While the methods of this invention are particularly applicable to stabilizing compositions including isotopes of technetium and rhenium, such as 99mTc, 186Re and 188Re, because of the particular susceptibility of such isotopes to oxidation and/or autoradiolysis, the methods of this invention can be used with compositions including a wide variety of isotopes, including those found in the group consisting of elements 26-30 (Fe, Co, Ni, Cu, Zn), 33-34 (As, Se), 42-50 (Mo, Tc, Ru, Rh, Pd, Ag, Cd, In, Sn) and 75-85 (Re, Os, Ir, Pt, Au, Hg, Tl, Pb, Bi, Po, At) of the Periodic Table of Elements. Radioisotopes with diagnostic or therapeutic applications include 62Cu, 64Cu, 67Cu, 97Ru, 105Rh, 109Pd, 186Re, 188Re, 198Au, 199Au, 203Pb, 211Pb and 212Bi.

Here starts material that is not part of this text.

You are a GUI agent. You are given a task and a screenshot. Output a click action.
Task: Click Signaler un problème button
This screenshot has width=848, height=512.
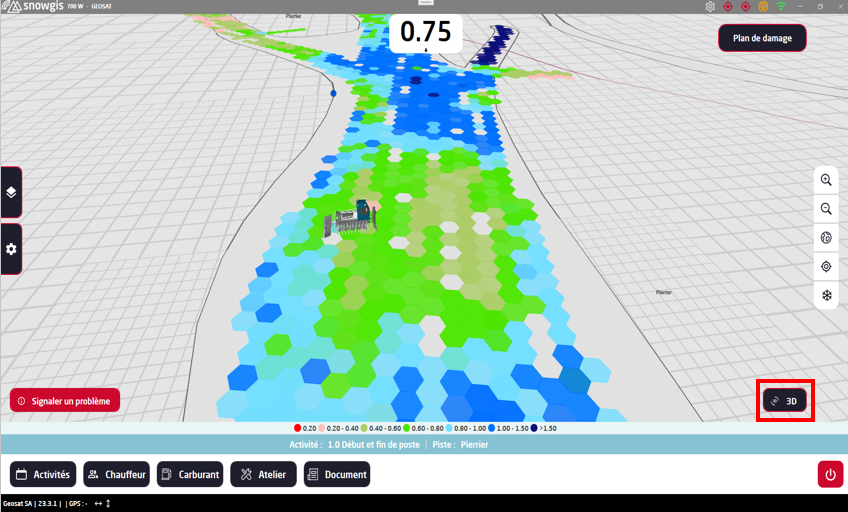click(65, 401)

The radiolabeled peptide compositions stabilized by means of this invention include proteins, peptides and polypeptides which are naturally-occurring, as well as those produced by chemical synthesis, by recombinant DNA technology, by biochemical or enzymatic fragmentation of larger molecules, or by any other means for producing them. For example, peptides stabilized by the present method include peptide fragments, polypeptides and other structures derived therefrom, generally consisting of a sequence of amino acids. Representative examples of peptides include those derived from laminin, fibronectin, cytokines, lymphokines, serum albumin, fibrinogen, enzymes, hormones, somatostatin, urokinase, tissue plasminogen activator, and protease inhibitors. Peptides will generally comprise fewer than 100 amino acids, and preferably fewer than 60 amino acids, and most preferably comprise between about 4 and about 20 amino acids. The amino acids forming all or a part of the peptide may be naturally occurring amino acids, isomers and modifications of such amino acids, non-protein amino acids, post-translationally modified amino acids, enzymatically synthesized amino acids, isosteric amino acid analogues and the like, so that the term “peptide” includes pseudopeptides and peptidomimetics. The term “peptide” also includes cyclic peptides, bridged peptides (e.g., disulfide-bridged peptides), dimers or multimers of peptides. Radiolabeled protein compositions stabilized by means of this invention include such proteins, whether natural or synthetic, as human serum albumin, fibrinogen, urokinase, gamma globulin, laminin, fibronectin, cytokines, lymphokines, enzymes, enzyme inhibitors, hormones, glycoproteins, and immunoglobulins. The term “protein” as used throughout the specification and claims is intended to include all of the foregoing substances. The protein is typically of mammalian origin, but also includes proteins of plant origin and proteins from prokaryotic cells. Methods of attaching or complexing proteins to other molecules, such as lipids and carbohydrates, including liposomes, are known to those skilled in the art.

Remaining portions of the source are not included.